IGDB Data Switch Discussion

So here’s a page that I’ve merged just kind of for a test and to have a page for people to look at. No More Heroes | Grouvee I’ll get all the reviews, status, and playthrough data on there very soon. All the developer/publisher/genre data is IGDB stuff on this page.

I bet you can play 7 degrees of No More Heroes and get to any of the IGDB games in our database just by clicking through the developer/publisher/ports/bundles/etc. links.

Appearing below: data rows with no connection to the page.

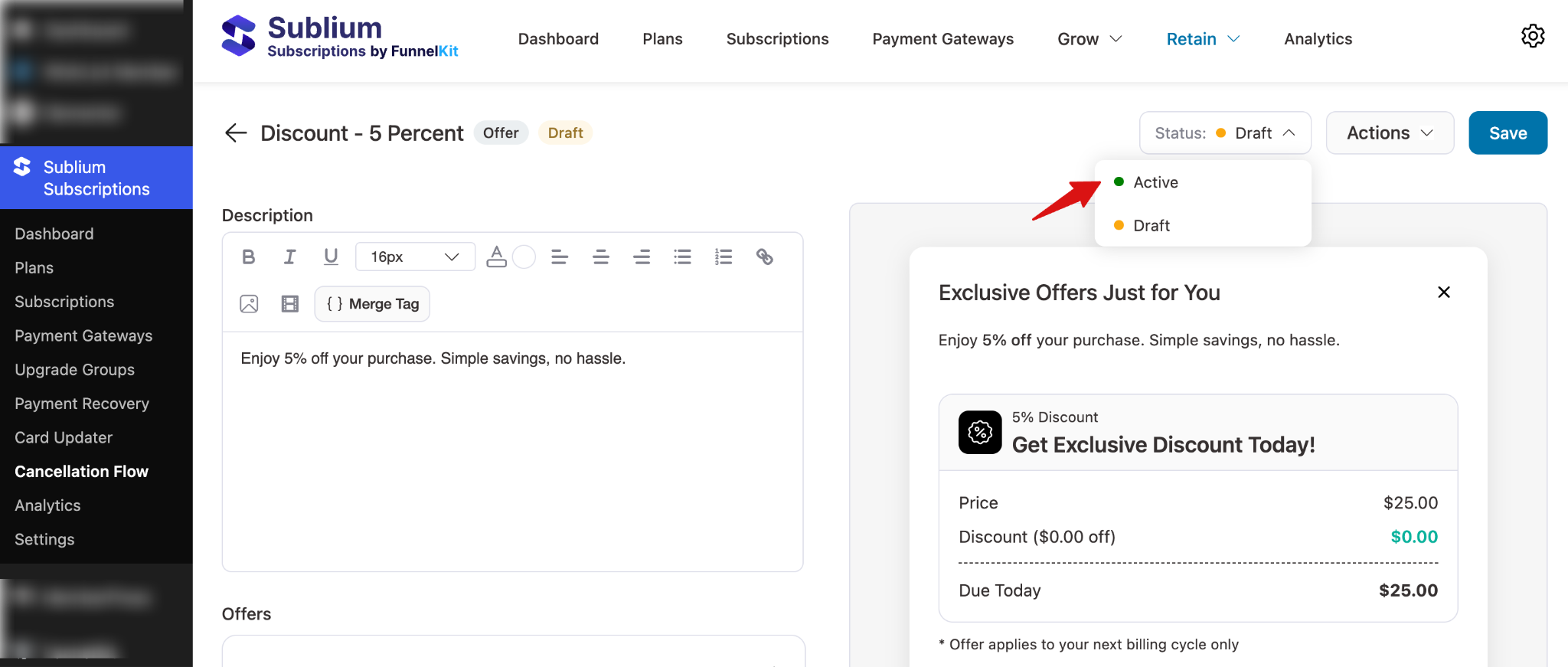Save the discount offer
Viewport: 1568px width, 667px height.
[x=1508, y=133]
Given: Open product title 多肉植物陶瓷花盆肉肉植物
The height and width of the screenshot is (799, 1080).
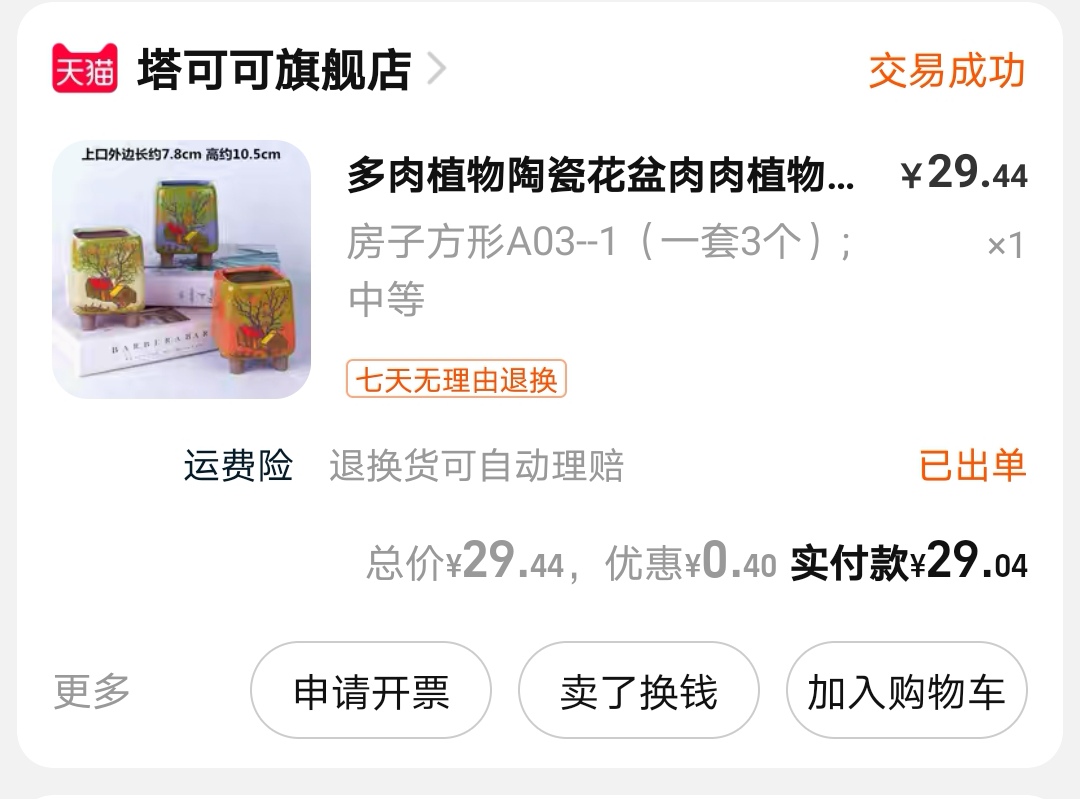Looking at the screenshot, I should point(601,175).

I’m only at about 65k games downloaded. I knew there were going to be errors downloading the data because that’s just the way things go when you’re trying to work with a huge dataset. I had one that took me a minute to figure out, but it’s back and going strong again.

4 Likes

Gonna open that link on desktop because on mobile it is wonky.

2 Likes

That’s good to know. As a web developer, I should probably test things on mobile before anything. I’m very good at as you can tell :slight_smile:

2 Likes

You have a hoard of minions to test things for you. It looks beautiful on desktop. :slight_smile:

EDIT: If the data is edited on IGDB, does it update / reflect on Grouvee?

1 Like

It will. Once this initial big download is done, I’ll have a task that downloads data that’s been updated every 6 - 8 hours or so. I actually think they have ways to register for game updates so I might be able to get data updates much quicker than that, but I haven’t looked into that too hard yet.

3 Likes

Yep, looks great on the latest Firefox on Desktop!

2 Likes

This is slightly terrifying. I finished downloading the database, and I decided to run the “update” script to see what’s changed in the last few days. It was about 20,000 games have been updated or added. They churn a lot of data over there.

4 Likes

Giant bomb was in the grand scheme of things still niche - especially when it comes to the wiki. I get the feeling that igdb operates on a scale that is, at least, an ordner of magnitude bigger.

It’s also directly attached to twitch, so it shares accounts with one of the biggest gaming communities on the planet. That incentivises the community, and in turn the developers, to keep the database up to date because that directly feeds back into the quality of twitch itself.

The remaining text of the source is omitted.